## TRY IT
Write out, please, each line from the one containing "Task: Click the gross weight value 72" to the final line of the data, both included, exactly and without pictures.
*** Opening of INPUT MATERIAL ***
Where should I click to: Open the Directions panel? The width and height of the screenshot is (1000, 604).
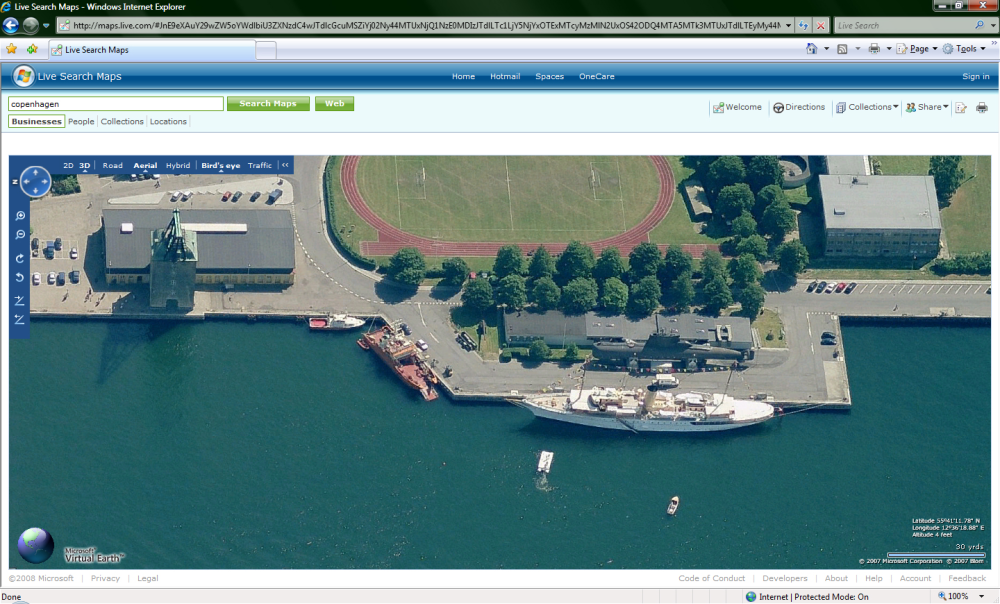pyautogui.click(x=799, y=107)
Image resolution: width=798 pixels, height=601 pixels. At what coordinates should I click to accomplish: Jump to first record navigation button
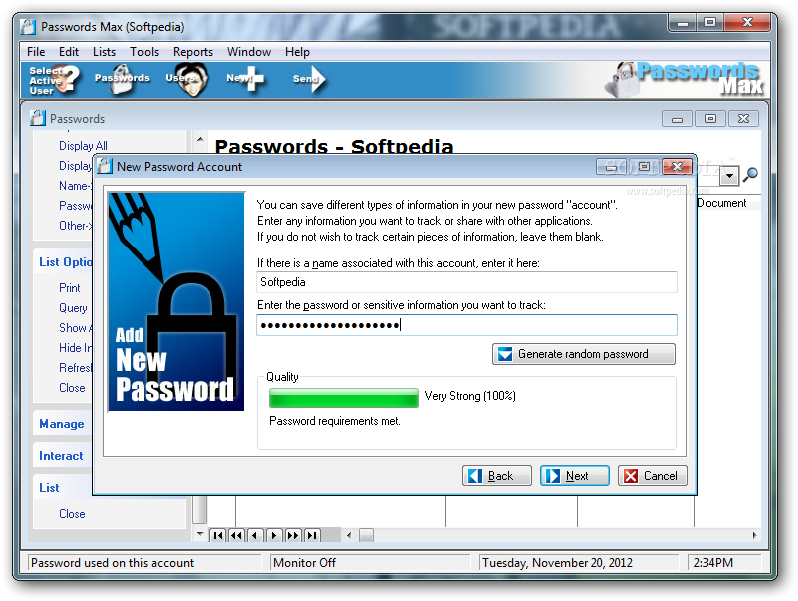tap(218, 535)
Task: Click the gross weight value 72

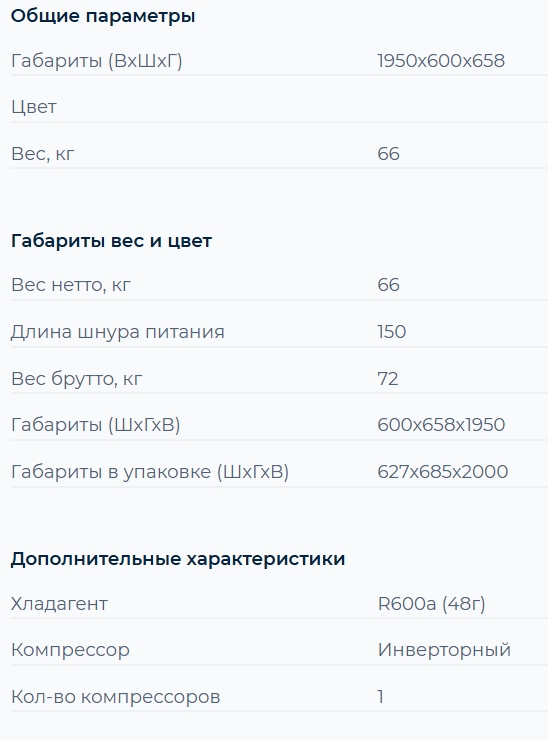Action: (388, 378)
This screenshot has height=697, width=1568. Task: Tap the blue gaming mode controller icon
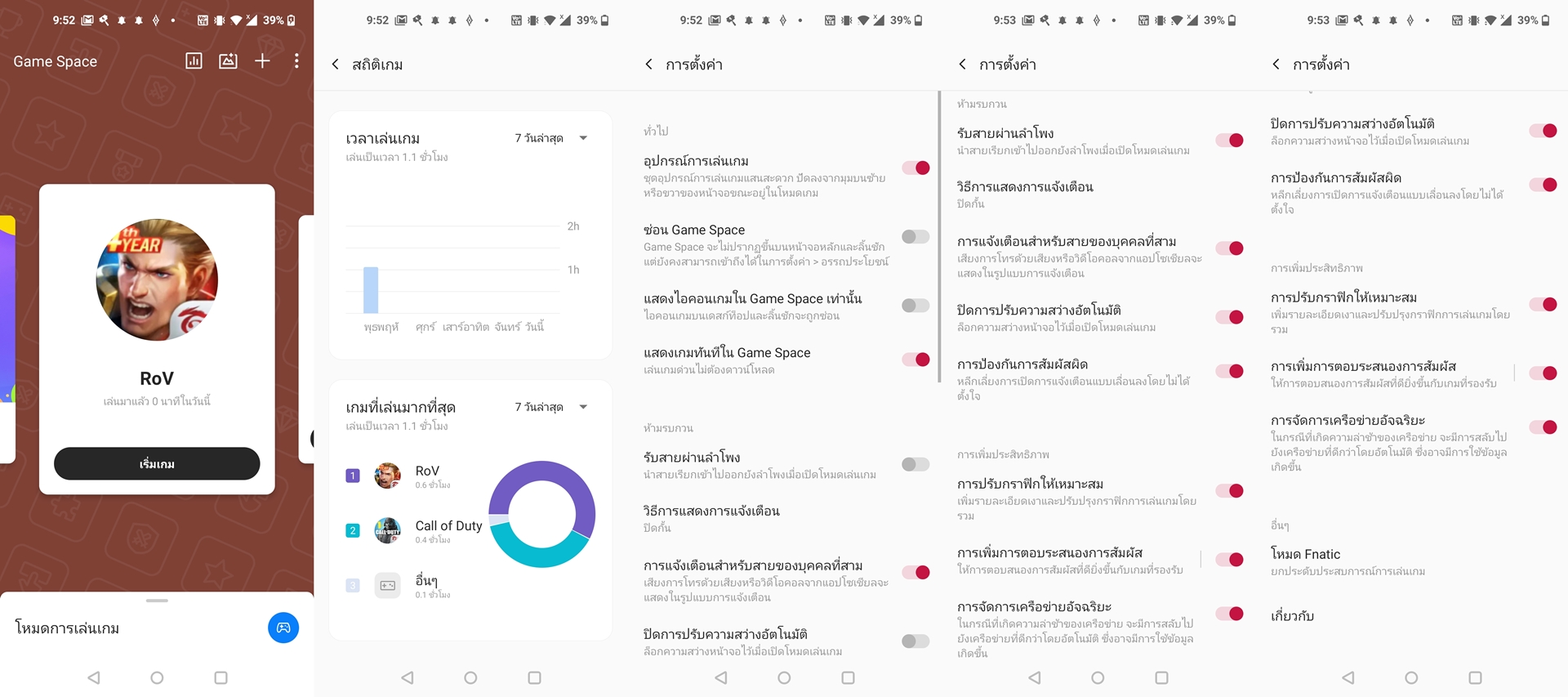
*** Close of INPUT MATERIAL ***
## WORKED SOLUTION
Task: Click the gross weight value 72

Action: (388, 378)
This screenshot has height=697, width=1568. Task: Tap the blue gaming mode controller icon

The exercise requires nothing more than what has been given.